Hubungan anak dengan leluhurnya yang dihitung lurus ke atas dapat disebutkan dengan tingkatan-tingkatan sebagai berikut: 1. Anak, 2. Ayah, 3. Kakek, 4. Buyut, 5...
dst. Sedangkan hubungan kekeluargaan kesamping dapat disebut dengan tingkatan-tingkatan seperti : 1. Sepupu dan sebutan lainnya. Adanya hubungan kekeluargaan ini juga berperan untuk menentukan ada dan tidaknya larangan perkawinan, seperti larangan perkawinan antara mereka yang masih ada hubungan darah yang sangat dekat misalnya antara anak dengan bibinya.
Hubungan kekeluargaan antara anak dengan kerabat ibunya tidak menimbulkan adanya hubungan dalam hal waris.
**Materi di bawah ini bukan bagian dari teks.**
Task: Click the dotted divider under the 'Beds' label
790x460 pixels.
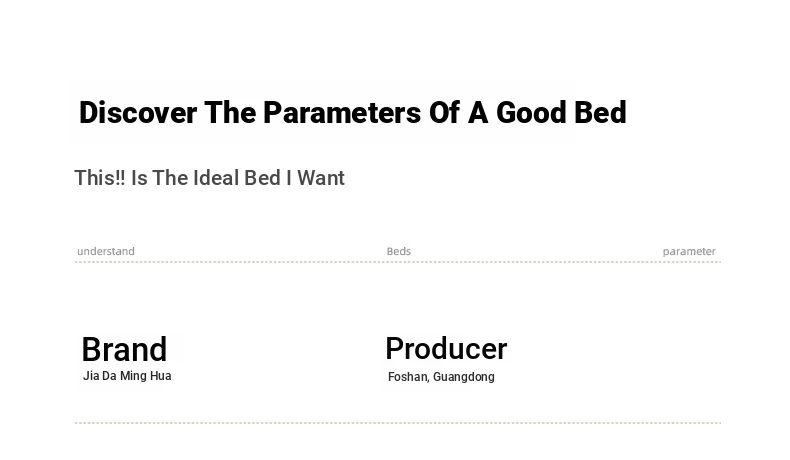Action: (398, 261)
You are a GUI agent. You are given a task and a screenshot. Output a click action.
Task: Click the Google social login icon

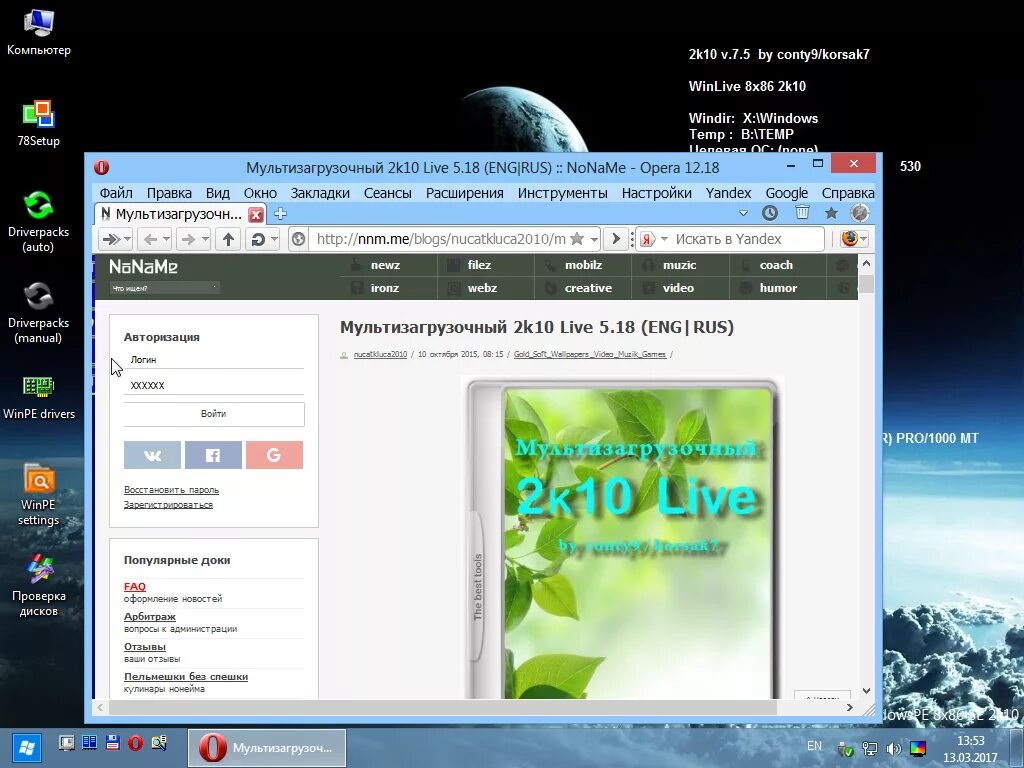pos(274,455)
Karena itulah yang menyebabkan si anak tidak mempunyai kewajibanhukum pada kerabat ibunya.
c. Pemeliharaan Anak Yatim Piatu
Dalam sistem kekeluargaan patrilinial dimana kedudukan keluarga ayah lebih penting dari pada keluarga ibu, hal ini akan lebih jelas tampak di dalam upacara-upacara, terlebih –lebih dalam bidang hukum waris.
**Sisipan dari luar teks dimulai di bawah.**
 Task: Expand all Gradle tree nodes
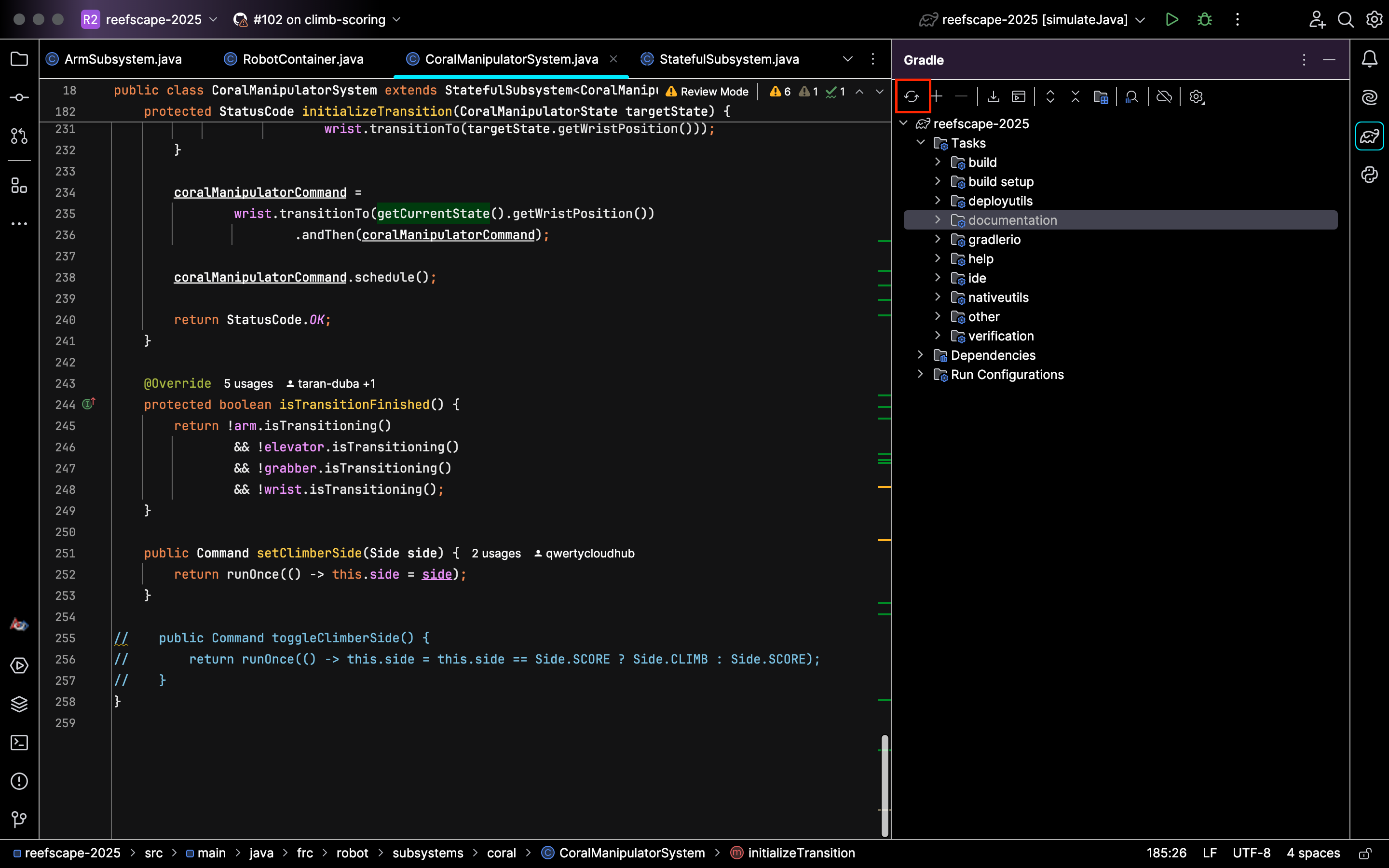1050,96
Bilamana ayah meninggal dunia terlebih dahulu, maka si ibu meneruskan memegang kekuasaan atas keluarganya. Si ibu tetap mendidik anak-anaknya. Tetapi kalau si ibu kawin lagi dengan orang lain yang bukan dari saudara suaminya, maka kekuasaan dan kewenangannya untuk mendidik maupun memelihara anak-anak menjadi putus dan berarti si ibu tersebut telah memutuskan tali kekeluargaannya dengan keluarga suami dan anak-anaknya tetapi dipelihara dan tetap berada dilingkungan keluarga suami. Demikian pula kalau si ibu yang meninggal dunia
atau orang tuanya yang meninggal dunia, maka si anak tetap berada dan dipelihara oleh keluarga bapaknya yang terdekat.
Dalam hubungan dengan pemeliharaan terhadap anak yang ditinggal mati oleh kedua orang tuanya, tidak mempunyai kewajiban hukum terhadap orang yang memeliharanya. Si anak hanya mempunyai kewajiban moral dan kewajiban membantu mereka yang telah memeliharanya.
Bahan Bacaan :
1. Bushar Muhammad, 1983, Pokok-Pokok Hukum Adat, Pradnya Paramita, Jakarta.
2. Chidir Ali, 1979, Hukum Adat Minangkabau Dalam Yurisprudensi Indonesia, Pradnya Paramita, Jakarta.
3. Hazairin, 1968, Hukum Kekeluargaan Nasional, Tinta Mas, Jakarta.
4. Soerojo Wignyodipuro, 1973, Pengantar dan Asas-Asas Hukum Adat, Alumni, Bandung.
5. Soepomo R, 1976, Bab-Bab Tentang Hukum adat, Pradnya Paramita, Jakarta.
6. Wirjono Prodjodikoro, 1981, Hukum Waris di Indonesia, Sumur, Bandung.
7. Sagung Ngurah dkk, 2008, Buku Ajar Hukum Adat Lanjutan, Bagian Hukum dan Masyarakat, Fak. Hukum UNUD, Denpasar.
8. Undang-Undang No.23 Tahun 2002 tentang Perlindungan Anak.